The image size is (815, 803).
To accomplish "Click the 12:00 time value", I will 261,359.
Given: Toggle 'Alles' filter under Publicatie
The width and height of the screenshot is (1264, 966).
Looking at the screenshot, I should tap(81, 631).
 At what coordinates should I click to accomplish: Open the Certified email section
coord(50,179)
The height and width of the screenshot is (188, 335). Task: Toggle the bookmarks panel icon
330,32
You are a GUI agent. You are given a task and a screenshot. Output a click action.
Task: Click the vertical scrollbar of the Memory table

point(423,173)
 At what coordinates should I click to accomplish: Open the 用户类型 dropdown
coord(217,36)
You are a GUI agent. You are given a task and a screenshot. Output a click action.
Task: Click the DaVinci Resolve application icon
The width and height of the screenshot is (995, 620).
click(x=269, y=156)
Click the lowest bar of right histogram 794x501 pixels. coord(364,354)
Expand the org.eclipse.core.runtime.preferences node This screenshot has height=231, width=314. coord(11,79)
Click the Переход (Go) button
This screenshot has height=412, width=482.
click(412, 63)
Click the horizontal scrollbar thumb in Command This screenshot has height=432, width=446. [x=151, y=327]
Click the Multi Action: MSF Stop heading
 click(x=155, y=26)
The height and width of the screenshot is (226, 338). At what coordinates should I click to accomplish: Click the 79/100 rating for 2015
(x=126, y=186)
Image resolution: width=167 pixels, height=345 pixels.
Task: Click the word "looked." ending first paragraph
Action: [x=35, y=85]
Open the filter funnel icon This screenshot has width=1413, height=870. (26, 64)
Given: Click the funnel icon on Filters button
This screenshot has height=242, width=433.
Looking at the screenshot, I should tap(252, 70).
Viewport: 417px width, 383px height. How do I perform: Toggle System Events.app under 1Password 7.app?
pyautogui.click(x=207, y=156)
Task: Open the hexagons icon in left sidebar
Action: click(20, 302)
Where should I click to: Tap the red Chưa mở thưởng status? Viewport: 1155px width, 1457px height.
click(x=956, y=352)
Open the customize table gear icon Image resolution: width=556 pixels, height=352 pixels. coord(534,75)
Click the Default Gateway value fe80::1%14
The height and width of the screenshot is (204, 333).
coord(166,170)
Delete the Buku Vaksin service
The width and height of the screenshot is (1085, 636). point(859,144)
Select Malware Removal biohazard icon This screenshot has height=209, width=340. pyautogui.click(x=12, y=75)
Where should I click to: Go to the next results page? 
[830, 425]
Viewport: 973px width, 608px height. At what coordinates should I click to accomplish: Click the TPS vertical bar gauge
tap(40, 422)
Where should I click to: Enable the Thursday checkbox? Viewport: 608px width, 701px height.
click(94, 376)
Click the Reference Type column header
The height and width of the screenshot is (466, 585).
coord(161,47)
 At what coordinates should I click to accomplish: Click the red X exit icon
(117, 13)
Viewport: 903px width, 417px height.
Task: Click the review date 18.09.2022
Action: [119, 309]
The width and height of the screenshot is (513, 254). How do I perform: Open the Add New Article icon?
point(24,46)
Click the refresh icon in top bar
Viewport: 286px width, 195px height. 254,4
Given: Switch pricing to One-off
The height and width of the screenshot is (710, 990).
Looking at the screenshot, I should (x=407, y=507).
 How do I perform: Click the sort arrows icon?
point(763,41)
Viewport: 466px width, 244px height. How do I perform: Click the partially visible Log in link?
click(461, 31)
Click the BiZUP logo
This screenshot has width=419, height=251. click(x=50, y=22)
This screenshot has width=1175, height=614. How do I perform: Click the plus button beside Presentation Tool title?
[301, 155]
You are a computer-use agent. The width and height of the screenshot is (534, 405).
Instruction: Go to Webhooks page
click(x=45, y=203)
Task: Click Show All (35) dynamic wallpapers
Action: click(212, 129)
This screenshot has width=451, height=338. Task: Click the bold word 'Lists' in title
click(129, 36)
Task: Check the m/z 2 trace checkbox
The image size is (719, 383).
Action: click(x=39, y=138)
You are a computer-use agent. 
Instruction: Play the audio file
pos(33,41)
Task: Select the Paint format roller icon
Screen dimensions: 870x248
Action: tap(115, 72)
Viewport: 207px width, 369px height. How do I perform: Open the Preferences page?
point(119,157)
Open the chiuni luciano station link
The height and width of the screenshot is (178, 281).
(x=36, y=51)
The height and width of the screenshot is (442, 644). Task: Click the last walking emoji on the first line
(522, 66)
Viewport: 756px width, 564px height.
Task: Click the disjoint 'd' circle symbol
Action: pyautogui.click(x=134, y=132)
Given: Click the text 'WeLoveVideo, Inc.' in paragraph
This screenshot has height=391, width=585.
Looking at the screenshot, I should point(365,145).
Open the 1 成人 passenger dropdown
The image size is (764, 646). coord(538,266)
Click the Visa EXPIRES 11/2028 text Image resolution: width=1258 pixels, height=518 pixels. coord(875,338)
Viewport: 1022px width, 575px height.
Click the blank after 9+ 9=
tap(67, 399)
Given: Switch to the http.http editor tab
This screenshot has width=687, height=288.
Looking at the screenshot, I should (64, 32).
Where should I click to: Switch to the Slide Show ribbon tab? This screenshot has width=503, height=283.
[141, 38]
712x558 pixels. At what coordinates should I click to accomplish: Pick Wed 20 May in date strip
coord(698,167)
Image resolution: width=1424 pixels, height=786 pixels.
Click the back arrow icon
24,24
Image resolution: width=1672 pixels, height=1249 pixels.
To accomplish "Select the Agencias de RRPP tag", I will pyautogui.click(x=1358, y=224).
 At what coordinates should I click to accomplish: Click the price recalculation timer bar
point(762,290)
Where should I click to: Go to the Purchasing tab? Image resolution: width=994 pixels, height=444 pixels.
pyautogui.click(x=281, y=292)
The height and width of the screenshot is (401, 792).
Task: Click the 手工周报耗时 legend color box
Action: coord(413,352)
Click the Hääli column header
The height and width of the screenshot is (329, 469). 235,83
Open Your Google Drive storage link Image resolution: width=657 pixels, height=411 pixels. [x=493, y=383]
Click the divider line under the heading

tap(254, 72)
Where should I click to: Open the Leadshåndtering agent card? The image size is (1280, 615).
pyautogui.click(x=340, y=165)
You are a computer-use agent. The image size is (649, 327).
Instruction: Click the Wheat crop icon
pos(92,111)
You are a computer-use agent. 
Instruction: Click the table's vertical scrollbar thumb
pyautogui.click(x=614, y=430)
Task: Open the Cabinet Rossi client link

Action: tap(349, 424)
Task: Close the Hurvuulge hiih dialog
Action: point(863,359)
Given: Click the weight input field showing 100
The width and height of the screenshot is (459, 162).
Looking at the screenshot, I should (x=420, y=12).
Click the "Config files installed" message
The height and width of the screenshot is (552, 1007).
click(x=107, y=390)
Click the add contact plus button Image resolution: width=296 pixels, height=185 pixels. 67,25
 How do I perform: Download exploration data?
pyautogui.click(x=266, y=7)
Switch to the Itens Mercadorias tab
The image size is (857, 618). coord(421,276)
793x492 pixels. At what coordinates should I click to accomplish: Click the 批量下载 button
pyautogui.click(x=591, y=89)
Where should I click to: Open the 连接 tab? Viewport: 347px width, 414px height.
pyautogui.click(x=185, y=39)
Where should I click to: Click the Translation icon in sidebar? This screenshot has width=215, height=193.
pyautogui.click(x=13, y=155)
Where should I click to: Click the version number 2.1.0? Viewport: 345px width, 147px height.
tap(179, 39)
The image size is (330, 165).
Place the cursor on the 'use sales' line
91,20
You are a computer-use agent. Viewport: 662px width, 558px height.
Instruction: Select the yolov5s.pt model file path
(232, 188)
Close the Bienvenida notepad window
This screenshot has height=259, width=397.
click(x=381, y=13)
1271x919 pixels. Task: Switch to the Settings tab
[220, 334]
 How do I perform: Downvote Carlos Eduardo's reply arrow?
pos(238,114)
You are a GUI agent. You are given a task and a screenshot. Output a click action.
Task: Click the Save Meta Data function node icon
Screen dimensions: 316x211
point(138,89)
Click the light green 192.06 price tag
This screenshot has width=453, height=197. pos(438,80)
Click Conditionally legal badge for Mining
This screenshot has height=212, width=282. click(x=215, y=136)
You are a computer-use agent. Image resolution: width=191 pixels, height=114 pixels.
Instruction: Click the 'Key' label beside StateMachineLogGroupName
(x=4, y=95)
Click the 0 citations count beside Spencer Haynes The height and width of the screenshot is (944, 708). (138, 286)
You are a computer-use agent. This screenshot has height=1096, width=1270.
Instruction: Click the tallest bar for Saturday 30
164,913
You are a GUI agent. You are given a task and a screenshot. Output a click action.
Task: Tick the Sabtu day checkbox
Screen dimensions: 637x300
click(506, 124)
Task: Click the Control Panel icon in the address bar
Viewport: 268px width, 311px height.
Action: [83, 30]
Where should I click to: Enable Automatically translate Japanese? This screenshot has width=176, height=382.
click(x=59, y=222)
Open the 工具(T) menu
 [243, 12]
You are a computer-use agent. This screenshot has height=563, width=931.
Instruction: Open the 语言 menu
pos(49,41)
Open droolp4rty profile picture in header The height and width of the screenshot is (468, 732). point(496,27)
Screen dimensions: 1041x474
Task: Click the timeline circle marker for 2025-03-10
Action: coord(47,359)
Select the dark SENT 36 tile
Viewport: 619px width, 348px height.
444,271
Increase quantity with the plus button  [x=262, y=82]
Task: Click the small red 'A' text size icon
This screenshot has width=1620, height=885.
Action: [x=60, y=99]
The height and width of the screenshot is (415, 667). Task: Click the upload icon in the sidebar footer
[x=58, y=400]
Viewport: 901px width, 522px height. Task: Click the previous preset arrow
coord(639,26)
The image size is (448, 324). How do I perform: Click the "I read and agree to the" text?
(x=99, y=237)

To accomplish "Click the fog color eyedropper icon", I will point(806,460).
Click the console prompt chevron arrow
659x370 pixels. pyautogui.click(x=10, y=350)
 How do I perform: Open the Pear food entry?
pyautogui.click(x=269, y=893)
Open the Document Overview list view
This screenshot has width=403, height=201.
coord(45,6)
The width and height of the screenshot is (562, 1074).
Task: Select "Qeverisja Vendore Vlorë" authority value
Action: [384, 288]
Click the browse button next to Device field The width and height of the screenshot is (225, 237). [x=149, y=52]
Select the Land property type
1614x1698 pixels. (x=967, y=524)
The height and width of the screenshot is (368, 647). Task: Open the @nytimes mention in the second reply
_ _ _ _ _ _ _
__TASK PROMPT__
Which lines above contain the word "computer"? Show each of them.

__OUTPUT FOR THIS EXERCISE__
You are a computer-use agent. The width and height of the screenshot is (534, 405).
You are a computer-use agent. 
You are a computer-use agent. The image size is (649, 327).
You are a computer-use agent. 
You are a computer-use agent. Viewport: 662px width, 558px height.
You are a computer-use agent. Image resolution: width=191 pixels, height=114 pixels.
You are a computer-use agent. This screenshot has height=1096, width=1270.
You are a computer-use agent. This screenshot has height=563, width=931.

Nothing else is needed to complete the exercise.